I respect the opinion in this article that Linux should be simple and Rust is adding a lot of complexity to the build and ABI, but the advantage of Rust is not just memory safety.
Rust is massively more expressive. You get actual tagged enums, modules, sane dependency management, generics, polymorphism, optionals, no unchecked nullability, collections, and many other things. Writing systems software with it - even if you completely ignore memory safety! - is a very pleasant experience once you've grokked the language.
> There are some other arguable benefits which mainly boil down to finding Rust to have a superior language design to C or to be more enjoyable to use. These are subjective and generally are not the most important traits a kernel hacker has to consider when choosing a language, so I’m leaving them aside for now.
I agree that these features are nice; I added many of them to my own language and take advantage of them in my kernel. But they are a secondary concern to the constraints of the kernel's problem space and the conservatism required of a project like Linux.
Because all things are not equal, unfortunately. Per the article:
> As Linus recently put it, “kernel needs trump any Rust needs”. The kernel is simply not an environment which will bend to accommodate a language; it must go the other way around.
A single person argued to Linus a broad amount of the kernel's internal API should be painstakingly refactored to be philosophically rust-y. Linus said no way, that's not what we're doing here.
Luckily, that's not what the Rust for Linux project has been doing either.
The question is not if Rust is more expressive but if C is expressive enough for the Linux kernel. So far there is no evidence that Rust adds any value here. And if C is missing certain features, they can be added. It looks like ISO is looking at that very thing in C2x and beyond.

→ **Extracted records**:
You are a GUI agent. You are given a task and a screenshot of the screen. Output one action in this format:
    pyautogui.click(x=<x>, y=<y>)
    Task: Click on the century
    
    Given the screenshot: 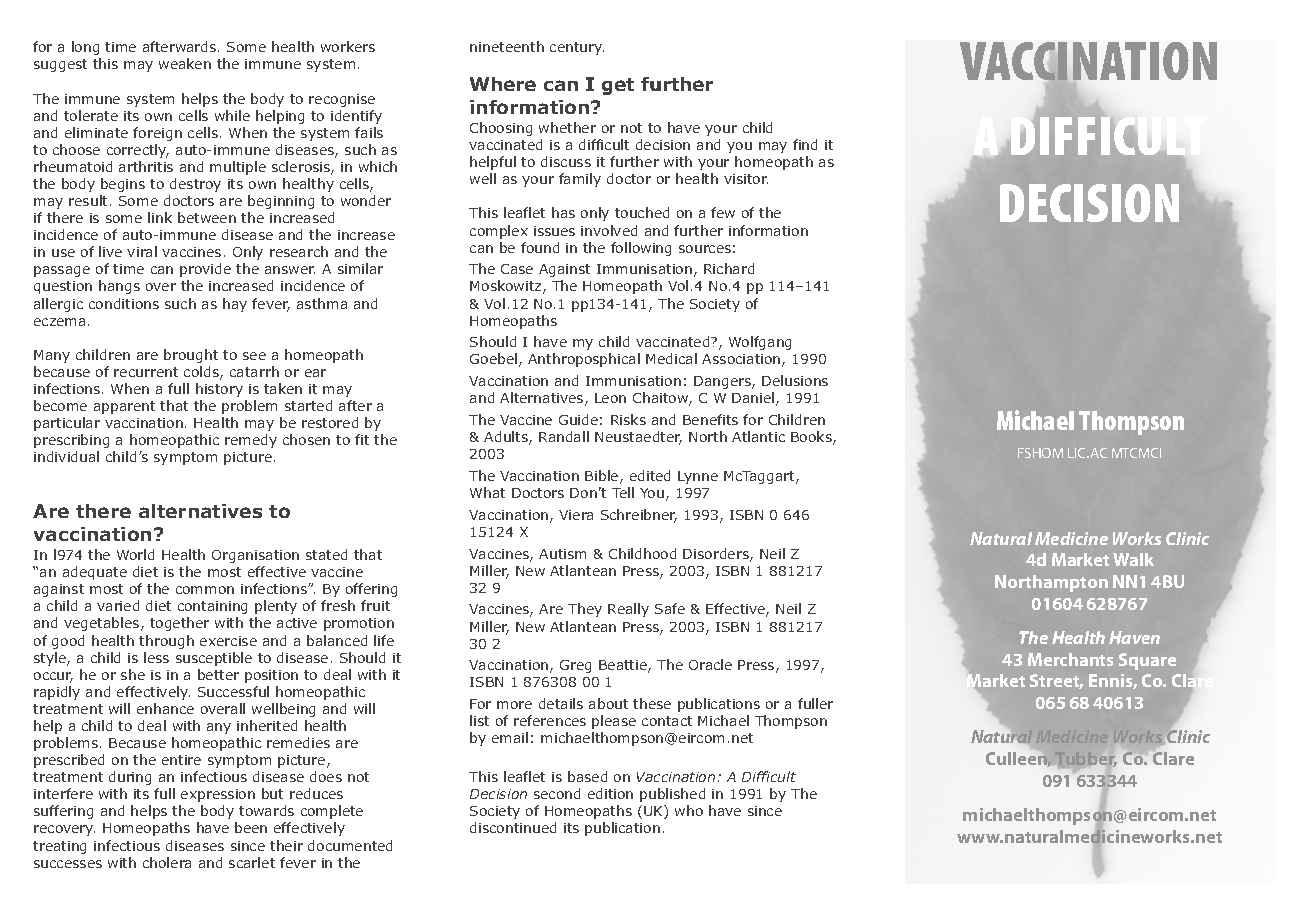 What is the action you would take?
    pyautogui.click(x=577, y=48)
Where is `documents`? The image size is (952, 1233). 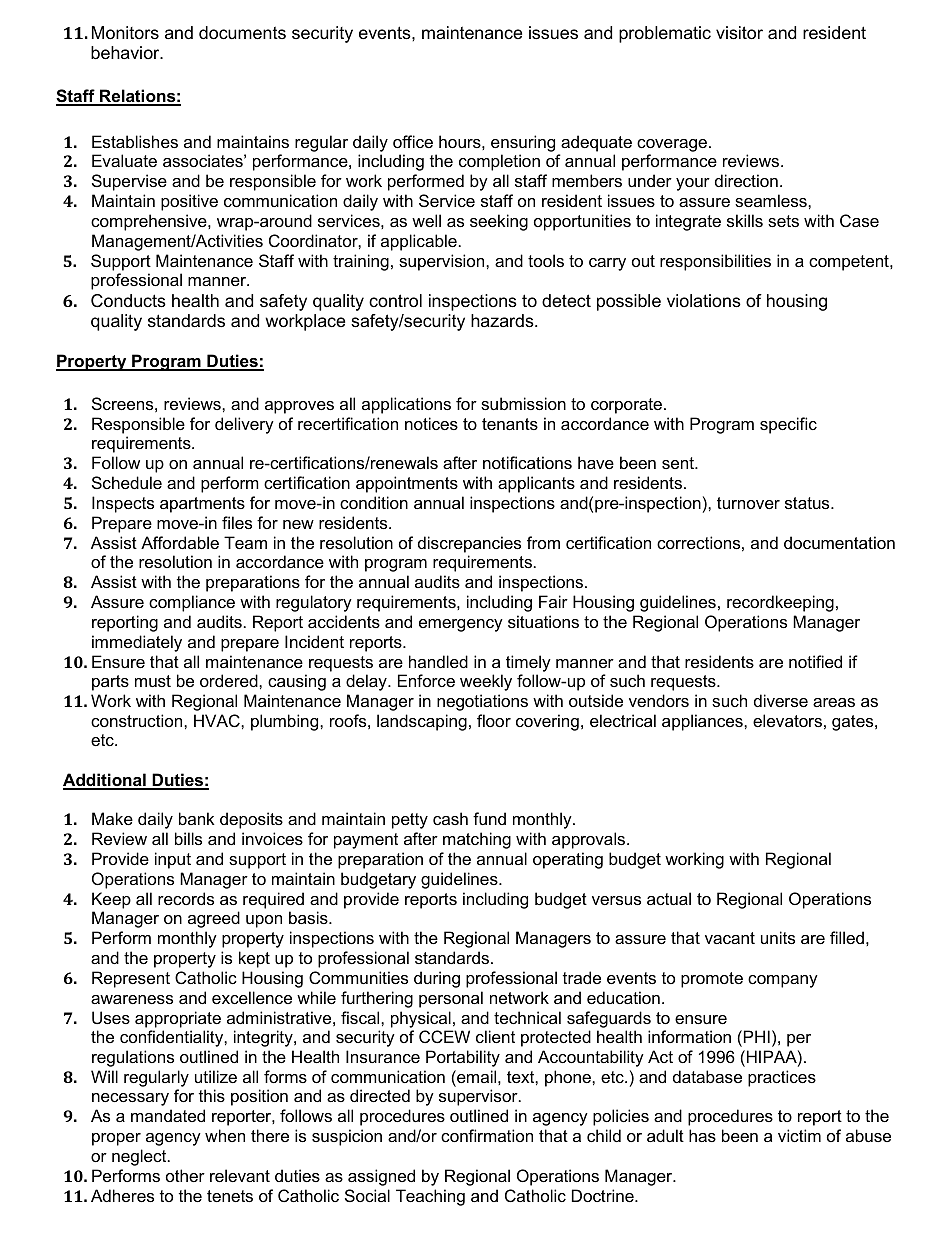
documents is located at coordinates (242, 33).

→ **Requests**:
1. In the discussion of Rust in the Linux kernel, what does the quoted article report Linus saying trumps any Rust needs?
2. Extend the discussion of Rust in the Linux kernel with a further comment that follows on from its final remark about C2x.

→ **Answer list**:
1. Kernel needs.

2.
C might be enough, but Rust is better.
Rust makes programming more productive. Are you denying that?
And C is not going to get Rust features: C's philosophy to stay limited on purpose.
With such expressivity, there is a risk in a big project of individuals conjuring wildly different mechanisms to express similar if not identical ideas, losing out on understandability and consistency. The solution is often a strong style guide that everyone must read and follow. If Rust ever makes it to the kernel, I hope such a guide is written...
I would think that the extremely complicated algorithms that are often used are just intrinsically difficult, and things like metaprogramming allow a lot of expressivity in C already.
Having to think through race conditions is likely more of an issue than having to think through 3 obvious but distinct ways of doing the same thing syntactically.
Even though I would prefer there be only one obvious way to do things.
Because you need to emulate in C the features that more advanced languages have buitin, such as virtual tables, tagged union, lists, hash map, and whatnot.
This is just a lot of conventions that are specific to each project that need to be learned and put in some style guide or development guide. In big projects, different developers will use different conventions in different part of the code, that's unavoidable.
This seems pretty straightforwardly wrong? All else equal it's better to have things be less work. And saying that isn't an insult to people who had to do the hard work in the past.
> It’s insulting to present this as an improvement over what was achieved by those doing all this hard work.
From my perspective, Rust does not belong in kernel. But meanwhile Linux kernel does not belong in modern infrastructure. Until the day a mature kernel-oriented language and an established kernel showed themselves, Frankenstein experiments will continue to trump both parties.
I'll say what I said about about Drew Devault just a few months ago, "He also never makes an argument. After awhile you realize he's not really saying anything at all. It's fundamentally contentless... It's all just vibes, like Fox News's opinion journalism or Trump is just vibes."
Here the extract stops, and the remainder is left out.